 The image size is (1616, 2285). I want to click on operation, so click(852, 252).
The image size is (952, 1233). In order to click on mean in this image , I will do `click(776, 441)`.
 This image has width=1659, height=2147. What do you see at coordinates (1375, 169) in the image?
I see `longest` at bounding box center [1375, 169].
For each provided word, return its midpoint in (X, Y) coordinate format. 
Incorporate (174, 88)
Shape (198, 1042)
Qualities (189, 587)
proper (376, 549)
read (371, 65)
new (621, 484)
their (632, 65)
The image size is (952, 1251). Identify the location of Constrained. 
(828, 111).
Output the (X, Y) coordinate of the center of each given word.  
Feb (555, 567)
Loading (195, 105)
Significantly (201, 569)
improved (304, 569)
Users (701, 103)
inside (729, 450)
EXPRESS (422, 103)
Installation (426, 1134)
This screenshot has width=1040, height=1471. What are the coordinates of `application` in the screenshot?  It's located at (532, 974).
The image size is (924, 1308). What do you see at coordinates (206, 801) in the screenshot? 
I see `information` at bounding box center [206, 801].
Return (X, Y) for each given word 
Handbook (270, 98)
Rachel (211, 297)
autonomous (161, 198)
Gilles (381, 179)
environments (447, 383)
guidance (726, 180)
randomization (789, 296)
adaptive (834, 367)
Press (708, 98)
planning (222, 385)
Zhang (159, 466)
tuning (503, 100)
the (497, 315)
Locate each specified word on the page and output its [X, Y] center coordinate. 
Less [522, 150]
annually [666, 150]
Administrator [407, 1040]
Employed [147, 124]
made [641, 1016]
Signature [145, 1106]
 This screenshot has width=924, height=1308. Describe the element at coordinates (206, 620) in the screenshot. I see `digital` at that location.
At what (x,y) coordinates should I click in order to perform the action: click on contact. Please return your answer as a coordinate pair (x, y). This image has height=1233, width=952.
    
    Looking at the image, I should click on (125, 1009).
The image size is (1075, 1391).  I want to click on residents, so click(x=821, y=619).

[Exercise directions]:
Print the lines above without any change, starting at the line that contains "The image size is (952, 1233)." and ending at the line that contains "(828, 111).", with both of those lines included.

[Result for this task]:
The image size is (952, 1233). In order to click on mean in this image , I will do `click(776, 441)`.
 This image has width=1659, height=2147. What do you see at coordinates (1375, 169) in the image?
I see `longest` at bounding box center [1375, 169].
For each provided word, return its midpoint in (X, Y) coordinate format. 
Incorporate (174, 88)
Shape (198, 1042)
Qualities (189, 587)
proper (376, 549)
read (371, 65)
new (621, 484)
their (632, 65)
The image size is (952, 1251). Identify the location of Constrained. 
(828, 111).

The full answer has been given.